Sequencing The Genome Of Legal Documents To Make Them Readable

Unless you’re a lawyer, you probably don’t understand a lot of the agreements and contracts you sign. But Docracy hopes to even the playing field by letting you easily see which parts of a document are standard and where you might be getting screwed.

A few years ago, researchers at Cornell worked out that it would take 76 working days (25 days in all) to read all the privacy policies we agree to every year. And, of course, nobody does read them–not even one. But perhaps, in the future, there may be easier ways of making sense of dense legalese, so we can work out what’s routine language, and what might land us in trouble one day.


Docracy, a New York startup, has developed what it calls a “document genome” that it hopes will help ordinary folk, as well as businesses, and lawyers, to understand agreements more easily. Essentially, it is a collection of prior legal texts that you can search in powerful ways. Say you want to find out if a lease you’re about to sign is regulation-standard, or full of unusual clauses. You can upload the text to Docracy, and the site will compare it with lots of others, highlighting what’s novel.

“You can see how boilerplate the text is, and also the subtle differences,” explains founder Matt Hall. For example, if you’re reviewing an S1 SEC filing for a publicly listed business, you can see which parts are commonplace, and which are company-specific. “That might be the place where you would spend most of your time,” Hall says.

Docracy already hosts a document library aimed at smaller businesses. Hall says the “genome” idea came from his partner John Watkinson, who has a Ph.D. in bioinformatics, the study of biological data. They started to think of legal clauses as genes, and wondered if they could apply gene sequence algorithms to work out patterns. “We started to find all sorts of common phrases and clauses.

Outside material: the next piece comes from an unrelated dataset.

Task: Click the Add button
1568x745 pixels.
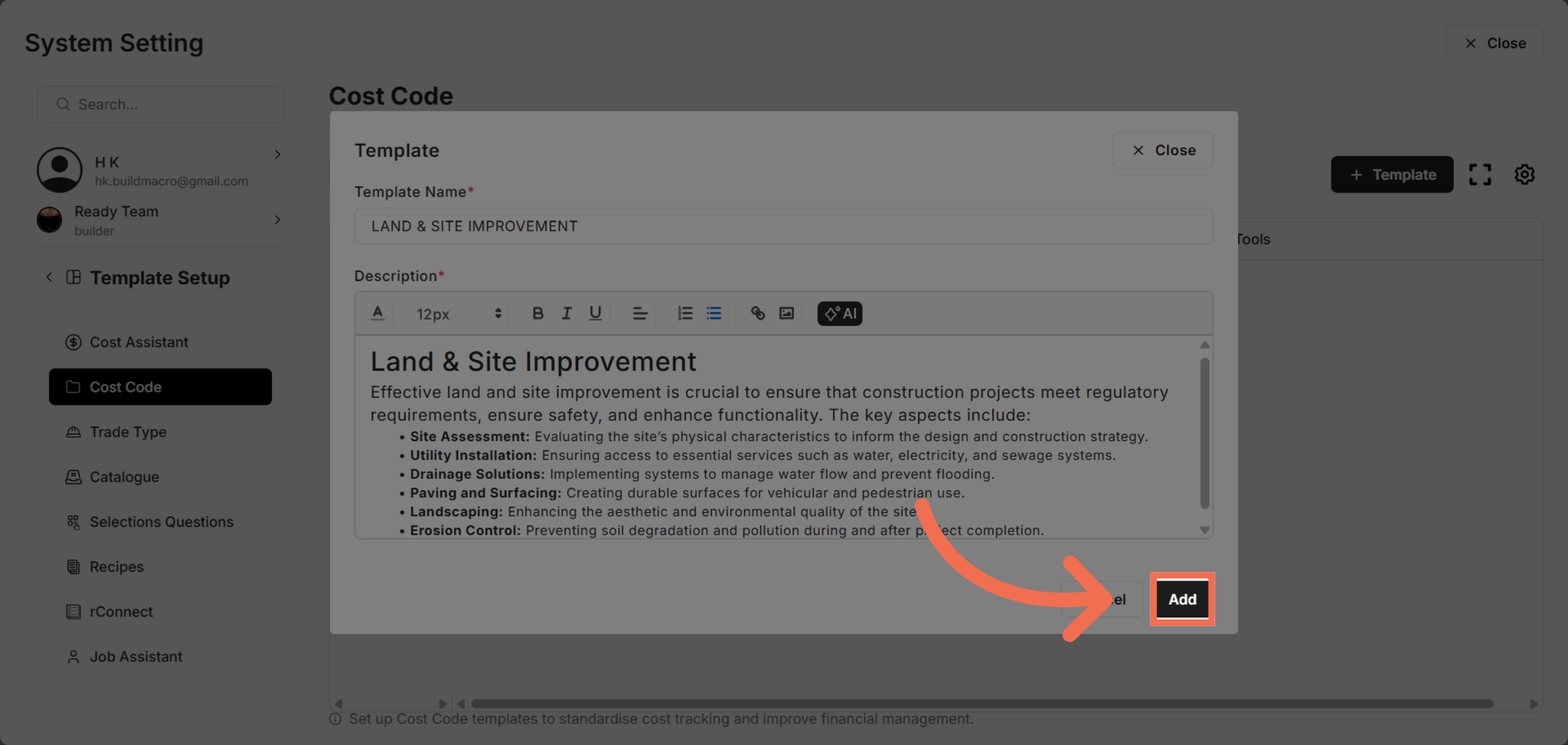Action: tap(1182, 599)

They were modified for specific situations, but they were still largely the same.”

When Hall and Watkinson started Docracy, they hadn’t realized “how much of an open source thing was already happening among lawyers”–that attorneys will frequently borrow from each other, if they like certain wording (clearly, the idea of plagiarism doesn’t apply).

The genome’s first application is, which allows inventors to search for patent applications. They submit an invention description. The site breaks up the text into chunks. Then, it finds similar sections, ranking them with color-codes by how closely they match.

Hall says it’s much easier than searching the official record at the patent office, or using keywords on Google. “It’s a new way of searching. But it’s also a new user experience.” After patents, Docracy will probably concentrate on mergers and acquisitions, and then–well, who knows.

The question is what impact the technology might have on the legal industry. If it takes away some of the mystery from document preparation, and allows people to avoid hiring lawyers, it may be significant. For now, Docracy is making a pitch to lawyers to share their contracts, arguing that sharing is the best form of advertising, and that smaller firms can level the playing field with big fish. It’ll be interesting to see if law firms continue to upload their documents.